Another thing I want is a lock to my door, for I have important papers for which I am responsible, and I cannot lock them up in my trunk whenever I leave my room."

"Everything is safe in my house."

"Of course, but you see how absurd it would be for you to be answerable in case any of my papers were missing. I might be in the greatest distress, and yet I should never tell you of it."

He remained silent for some time, and then ordered his man to tell the priest to put a lock on my door and give me the key.

While he was thinking, I noticed a taper and a book on the table beside his bed. I went up to it, and asked politely if I might see what kind of reading had beguiled him to sleep. He replied as politely, requesting me not to touch it. I withdrew immediately, telling him with a smile that I felt sure that it was a book of prayers, but that I would never reveal his secret.

"You have guessed what it is," he said, laughing.

I left him with a courteous bow, begging him to send me his man and a cup of coffee, chocolate, or broth, it mattered not which.

I went back to my room meditating seriously on his strange behaviour, and especially on the wretched tallow candle which was given me, while he had a wax taper. My first idea was to leave the house immediately, for though I had only fifty ducats in my possession my spirit was as high as when I was a rich man; but on second thoughts I determined not to put myself in the wrong by affronting him in such a signal manner.

The tallow candle was the most grievous wrong, so I resolved to ask the man whether he had not been told to give me wax lights. This was important, as it might be only a piece of knavery or stupidity on the part of the servant.

The man came in an hour with a cup of coffee, sugared according to his taste or that of the cook. This disgusted me, so I let it stay on the table, telling him, with a burst of laughter (if I had not laughed I must have thrown the coffee in his face), that that was not the way to serve breakfast. I then got ready to have my hair done.

I asked him why he had brought me a wretched tallow candle instead of two wax lights.

"Sir," the worthy man replied, humbly, "I could only give you what the priest gave me; I received a wax taper for my master and a candle for you."

I was sorry to have vexed the poor fellow, and said no more, thinking the priest might have taken a fancy to economise for the count's profit or his own. I determined to question him on the subject.

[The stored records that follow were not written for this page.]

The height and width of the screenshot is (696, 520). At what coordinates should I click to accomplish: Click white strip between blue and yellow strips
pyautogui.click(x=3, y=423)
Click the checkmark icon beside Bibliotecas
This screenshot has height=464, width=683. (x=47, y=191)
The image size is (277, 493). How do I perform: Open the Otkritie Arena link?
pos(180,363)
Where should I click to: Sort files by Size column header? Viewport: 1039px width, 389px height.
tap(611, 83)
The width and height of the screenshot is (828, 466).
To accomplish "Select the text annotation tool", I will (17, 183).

As soon as I was dressed I went out to walk off my bad humour. I met the priest-steward, who had been to the locksmith. He told me that the man had no ready-made locks, but he was going to fit my door with a padlock, of which I should have the key.

"Provided I can lock my door," I said, "I care not how it's done."

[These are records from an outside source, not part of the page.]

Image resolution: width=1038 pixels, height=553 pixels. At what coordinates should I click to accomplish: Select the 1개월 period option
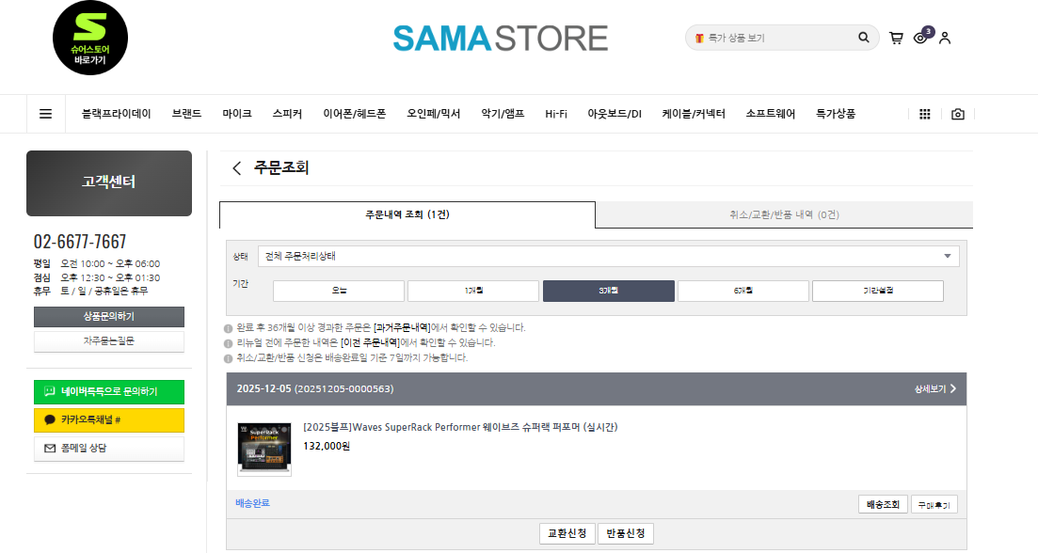(473, 291)
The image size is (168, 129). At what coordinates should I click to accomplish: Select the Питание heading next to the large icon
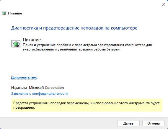(32, 40)
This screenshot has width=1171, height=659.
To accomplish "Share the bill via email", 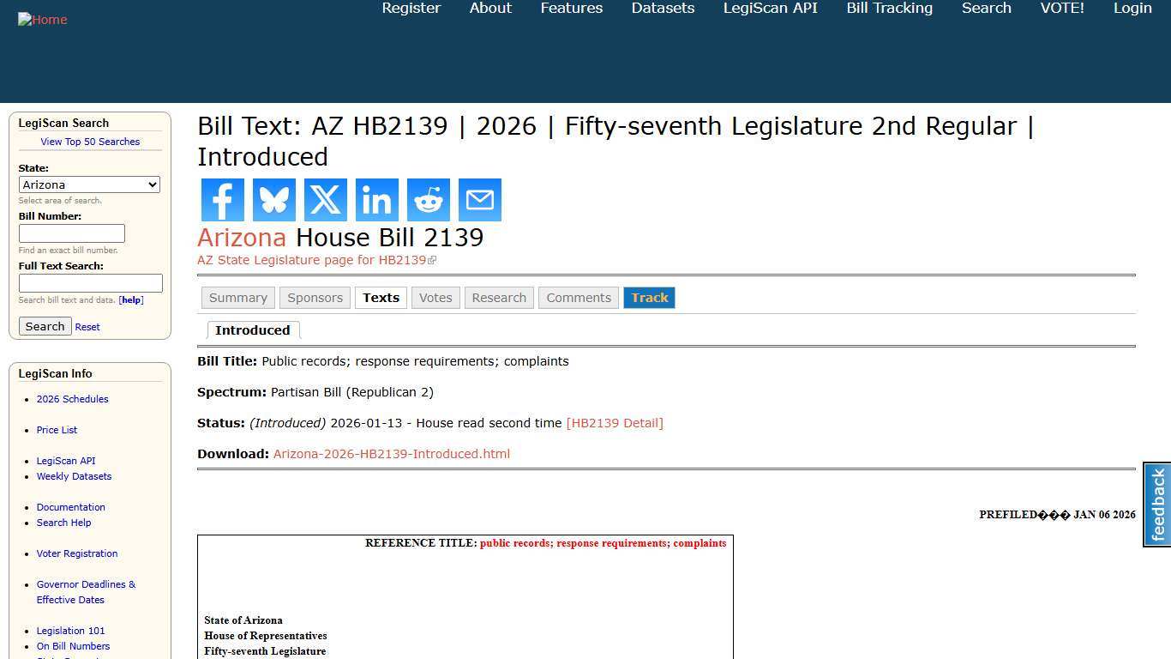I will (479, 199).
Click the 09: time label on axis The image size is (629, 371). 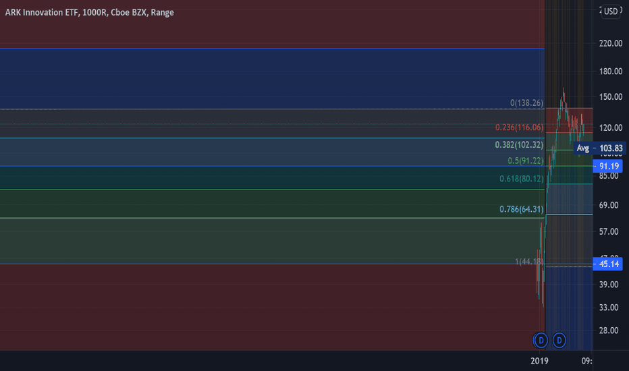[586, 361]
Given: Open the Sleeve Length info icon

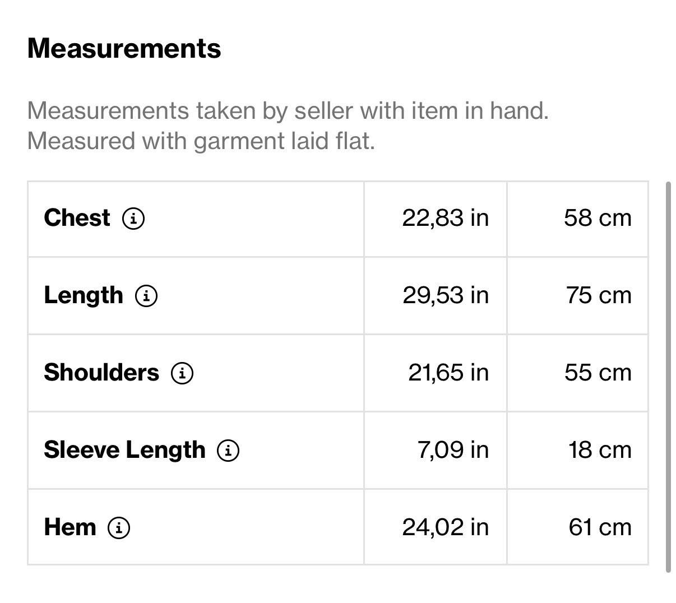Looking at the screenshot, I should [228, 450].
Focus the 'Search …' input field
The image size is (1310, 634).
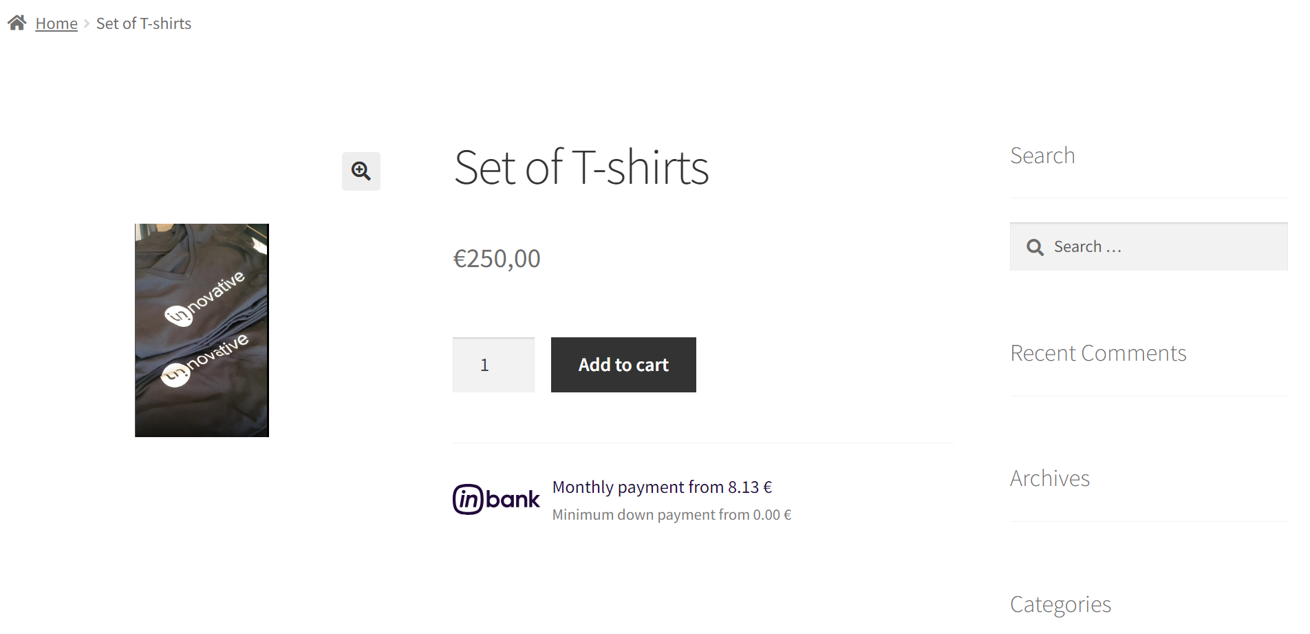[x=1163, y=247]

I returned to the house to see the padlock fitted, and while the locksmith was hammering away I asked the priest why he had given a tallow candle instead of one or two wax tapers.

"I should never dare to give you tapers, sir, without express orders from the count."

"I should have thought such a thing would go without saying."

"Yes, in other houses, but here nothing goes without saying. I have to buy the tapers and he pays me, and every time he has one it is noted down."

"Then you can give me a pound of wax lights if I pay you for them?"

"Of course, but I think I must tell the count, for you know . . . ."

"Yes, I know all about it, but I don't care:"

I gave him the price of a pound of wax lights, and went for a walk, as he told me dinner was at one. I was somewhat astonished on coming back to the house at half-past twelve to be told that the count had been half an hour at table.

I did not know what to make of all these acts of rudeness; however, I moderated my passion once more, and came in remarking that the abbe had told me dinner was at one.

"It is usually," replied the count, "but to-day I wanted to pay some calls and take you with me, so I decided on dining at noon.